The heparan sulfate binding sequence of interferon-γ increased the on rate of the interferon-γ-interferon-γ receptor complex formation

Abstract

Interferon-γ (IFNγ), in common with a number of growth factors, binds both to heparan sulfate or heparin-related molecules and to a specific high affinity receptor (IFNγR). Using surface plasmon resonance technology, kinetic analysis of the IFNγ-IFNγR complex formation was performed with the extracellular part of IFNγR immobilized on a sensor chip. At the sensor chip surface, IFNγ was bound by two IFNγR molecules with an affinity in the nanomolar range (0.68 nM). This binding was characterized by an important on rate, k(on) = 7.3 x 106 M-1·s-1, and an off rate, k(off) = 5 x 10-3·s-1. This binding assay was used to investigate a possible role of heparin in the IFNγ-IFNγR complex formation. In contrast to growth factors for which binding to heparin is usually required for high affinity receptor interaction, we found in this study that IFNγ bound to heparin displayed a strongly reduced affinity for its receptor.

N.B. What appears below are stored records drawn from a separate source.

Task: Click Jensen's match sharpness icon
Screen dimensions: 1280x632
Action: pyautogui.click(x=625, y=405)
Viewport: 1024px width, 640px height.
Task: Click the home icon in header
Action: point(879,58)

This is consistent with the fact that a cluster of basic amino acids (KTGKRKR, called the C1 domain) in the carboxyl-terminal sequence of the cytokine was involved both in heparin and receptor recognition. To understand how a single domain of IFNγ could be implicated in two discrete functions (i.e. binding to heparin and to IFNγR), we also analyzed in a detailed manner the role of the IFNγ carboxyl-terminal sequence in receptor binding. Using forms of IFNγ, with carboxyl terminus truncations of defined regions of the heparin binding sequence, we found that the C1 domain functioned by increasing the on rate of the IFNγ-IFNγR binding reaction but was not otherwise required for the stability of the complex. Interactions between the IFNγ carboxyl-terminal domain and IFNγR could increased the association rate of the reaction either by increasing the number of encounters between the two molecules or by favoring productive collisions. The mechanisms by which heparan sulfate regulates IFNγ activity may thus include both control of selective protease cleavage events, which directly affect the cytokine activity, and also an ability to modulate the interaction of IFNγ with the IFNγR via competitive binding to the C1 domain.